- _REQUIRED ACTIONS_:
1. In the passage on Promising Young Woman, why did Cassie follow Nina into medical school?
2. Decide whether each statement agrees with the passage on Promising Young Woman: (a) Cassie's father is described as well-meaning but ineffective. (b) Ryan is played by Chris Lowell. (c) Cassie always believed she was smart.
3. From the passage on Promising Young Woman, return the part starting with "Cassie has long" and going on through "Confident. Driven. Brilliant.", copied exactly.

── PASSAGE PROVIDED ──

Nina, Cassie’s best friend, was raped at a party in medical school by Al Monroe (Chris Lowell), a narcissistic fellow student, while others watched, egged him on, and treated it as sport. No one helped. Cassie tried to get help for Nina — and everyone ignored her.
Ryan was part of it too, Cassie soon discovers. How could he? Ryan, the old friend-turned-doctor (Bo Burnham), who she might otherwise have loved.
Rape is dehumanizing. Violating. It is the ultimate form of being ignored — treated as not even a person. And trying to get help for Nina isn’t the first time Cassie has been dismissed. Witness her oblivious mom (Jennifer Coolidge) and well-meaning but ineffective dad (Clancy Brown).
Cassie has long known what it’s like for people not to “get you.”
Until she found Nina.
Losing the Only One Who Gets You
When you find someone who understands you deeply, you don’t want to lose them. That kind of connection can be missing in childhood — and Cassie had hungered for it.
How do you go on without the best part of yourself? The only person who made you feel real, alive, or wanted? That’s what Nina was for Cassie.
Nina was everything Cassie never felt she was.
Confident. Driven. Brilliant.
Cassie followed Nina into medical school — not because she knew who she was, but to stay close to the person who made her feel like she mattered.
Cassie is smart, no question. But she never believed it. Nina believed for her.
Now, Cassie will use that intelligence to craft lessons for every man who treats women as prey. And she’s very good at it.
Promising Young Woman’s Obsession
An obsession is an idea you cannot get out of your mind. It torments, worries, enrages — and sometimes pressures you to act. Then it becomes a compulsion.

───
── PROVIDED DATA ──

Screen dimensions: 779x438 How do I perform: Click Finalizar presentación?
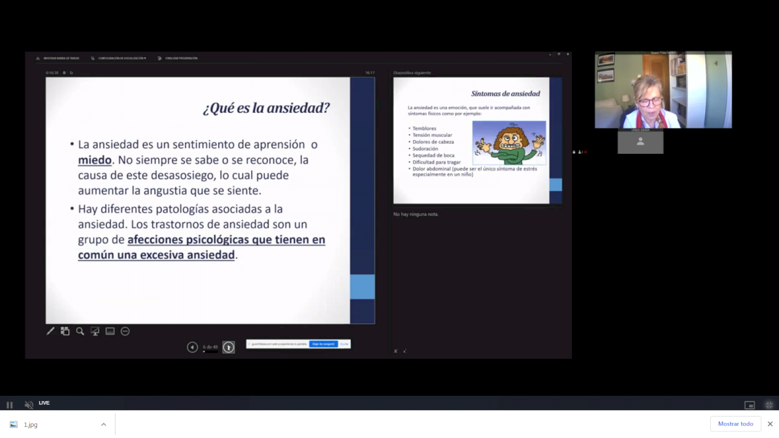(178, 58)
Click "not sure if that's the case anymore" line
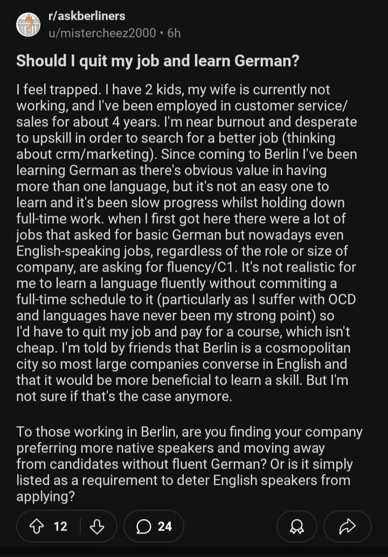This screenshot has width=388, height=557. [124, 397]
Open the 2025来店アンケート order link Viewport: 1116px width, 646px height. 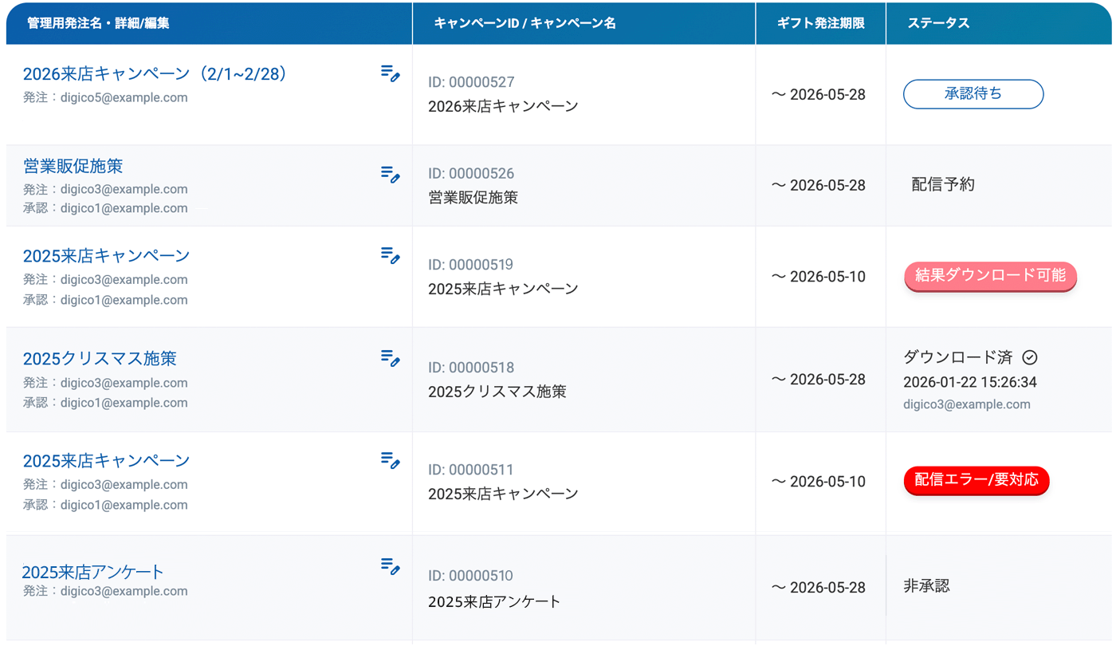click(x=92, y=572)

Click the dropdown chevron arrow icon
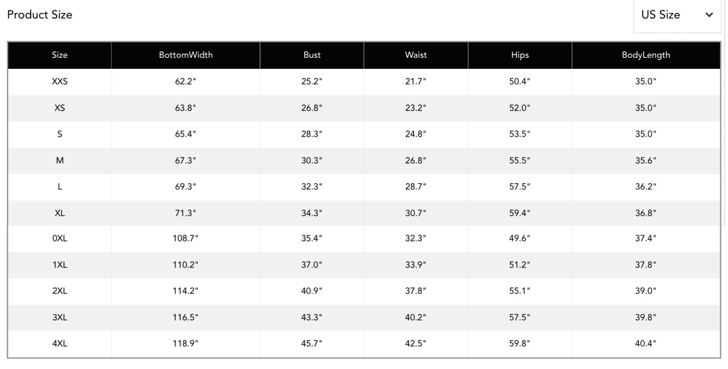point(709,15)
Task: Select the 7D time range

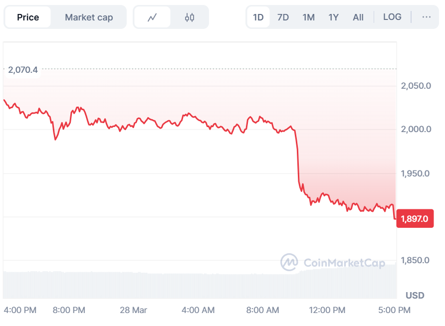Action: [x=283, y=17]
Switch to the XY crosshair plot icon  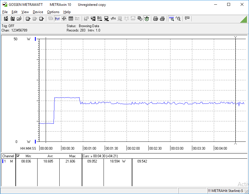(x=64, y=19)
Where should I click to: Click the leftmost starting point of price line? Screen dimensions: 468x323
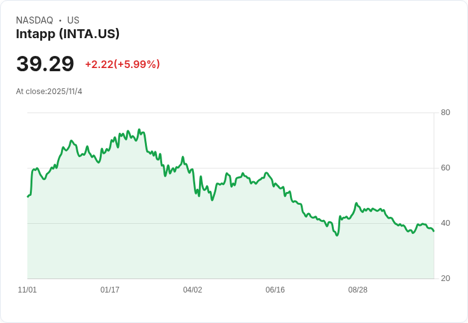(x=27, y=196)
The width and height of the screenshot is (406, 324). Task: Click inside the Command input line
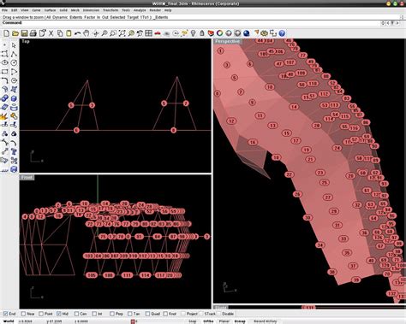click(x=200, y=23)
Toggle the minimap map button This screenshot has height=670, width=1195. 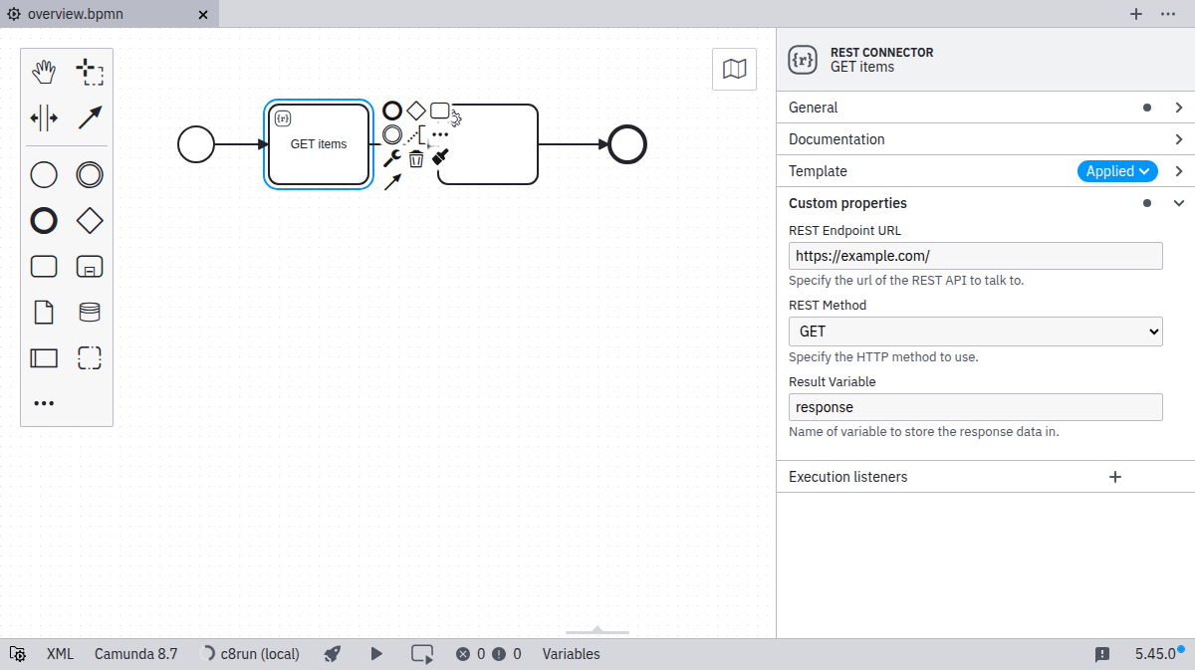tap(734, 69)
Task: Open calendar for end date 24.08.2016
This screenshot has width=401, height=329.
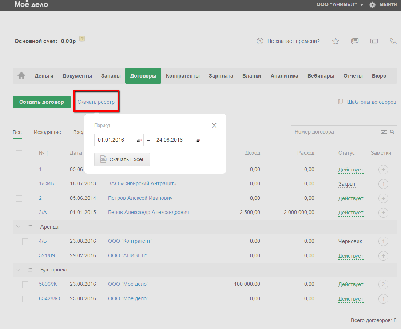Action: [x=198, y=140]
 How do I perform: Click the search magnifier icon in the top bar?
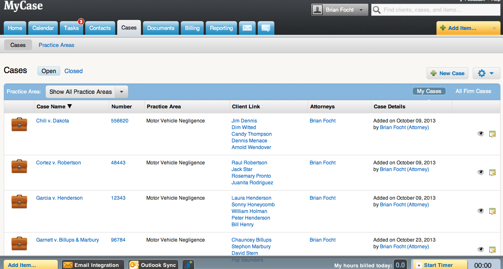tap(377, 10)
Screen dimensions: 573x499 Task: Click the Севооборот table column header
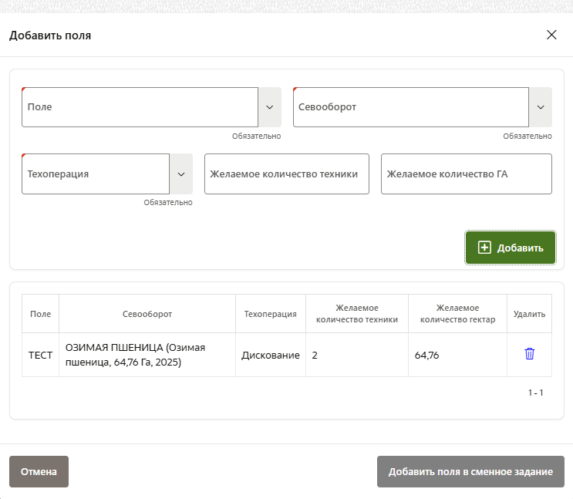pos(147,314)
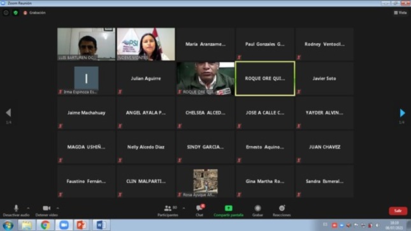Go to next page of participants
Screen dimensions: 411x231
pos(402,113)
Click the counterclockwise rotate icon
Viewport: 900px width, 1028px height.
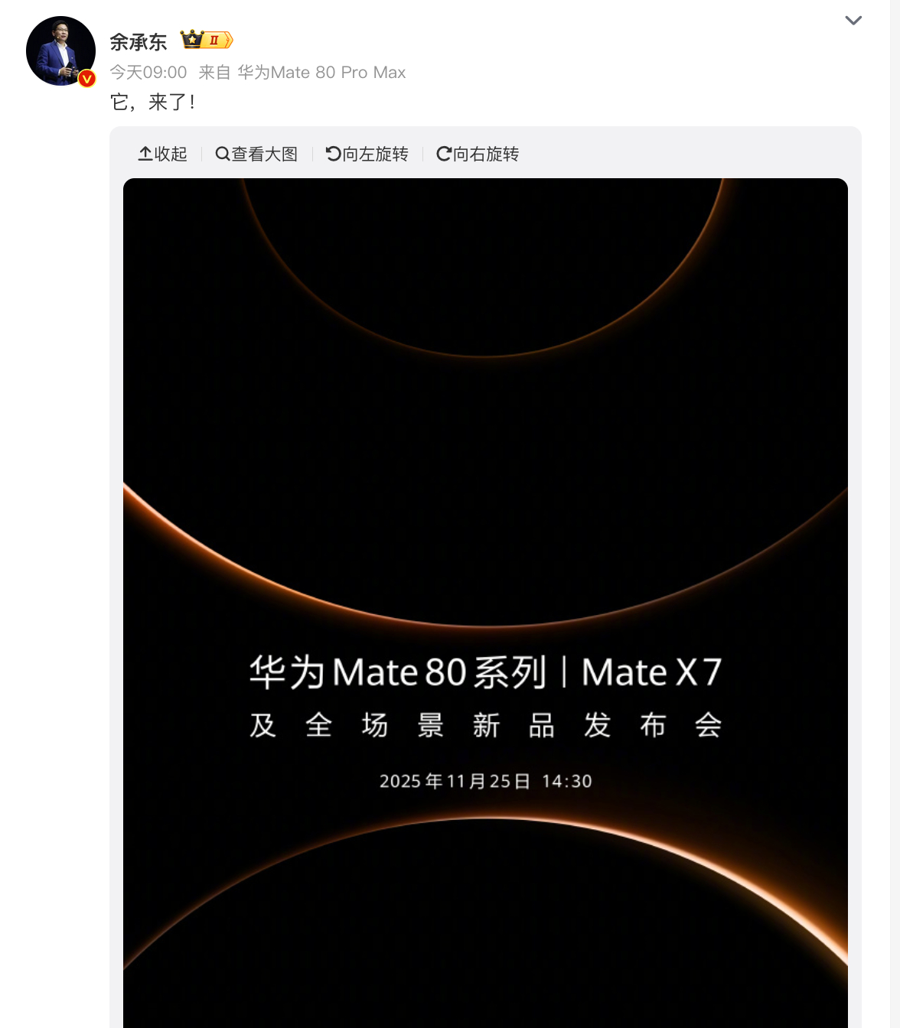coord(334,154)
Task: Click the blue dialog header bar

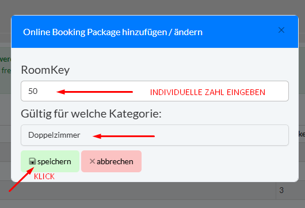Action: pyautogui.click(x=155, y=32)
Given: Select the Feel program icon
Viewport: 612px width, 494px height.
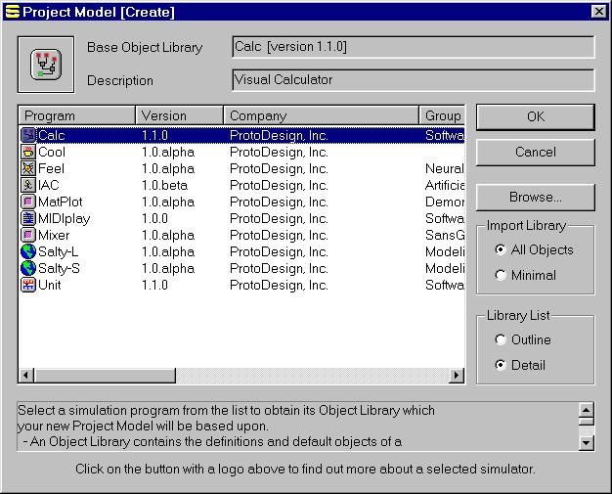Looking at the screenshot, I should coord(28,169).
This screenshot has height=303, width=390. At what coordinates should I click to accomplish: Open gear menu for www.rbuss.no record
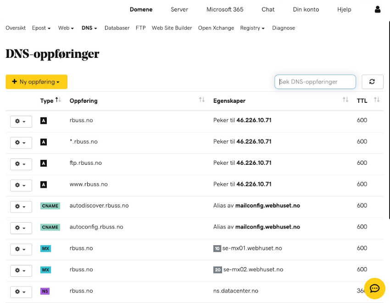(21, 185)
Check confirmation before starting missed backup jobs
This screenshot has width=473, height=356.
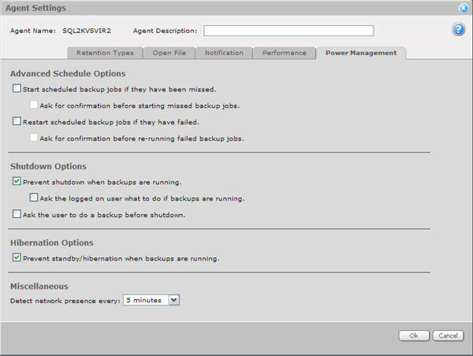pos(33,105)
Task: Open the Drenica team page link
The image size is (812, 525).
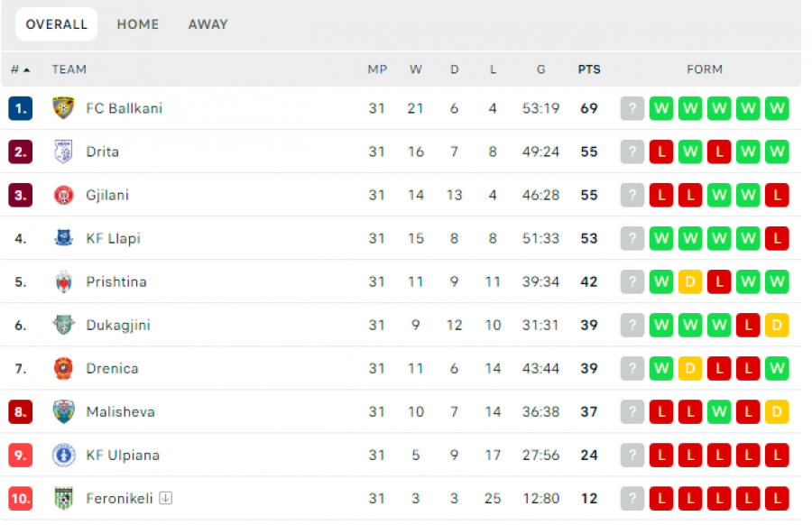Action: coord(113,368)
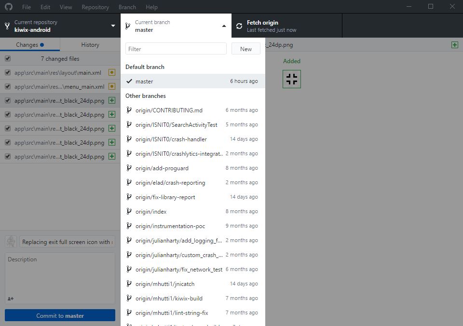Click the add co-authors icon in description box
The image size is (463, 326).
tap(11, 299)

───

- _RESPONSES PER TASK_:
1. To stay close to the person who made her feel like she mattered.

2.
(a) Yes: "well-meaning but ineffective dad (Clancy Brown)."
(b) No: "Ryan, the old friend-turned-doctor (Bo Burnham)."
(c) No: "Cassie is smart, no question. But she never believed it."

3.
Cassie has long known what it’s like for people not to “get you.”
Until she found Nina.
Losing the Only One Who Gets You
When you find someone who understands you deeply, you don’t want to lose them. That kind of connection can be missing in childhood — and Cassie had hungered for it.
How do you go on without the best part of yourself? The only person who made you feel real, alive, or wanted? That’s what Nina was for Cassie.
Nina was everything Cassie never felt she was.
Confident. Driven. Brilliant.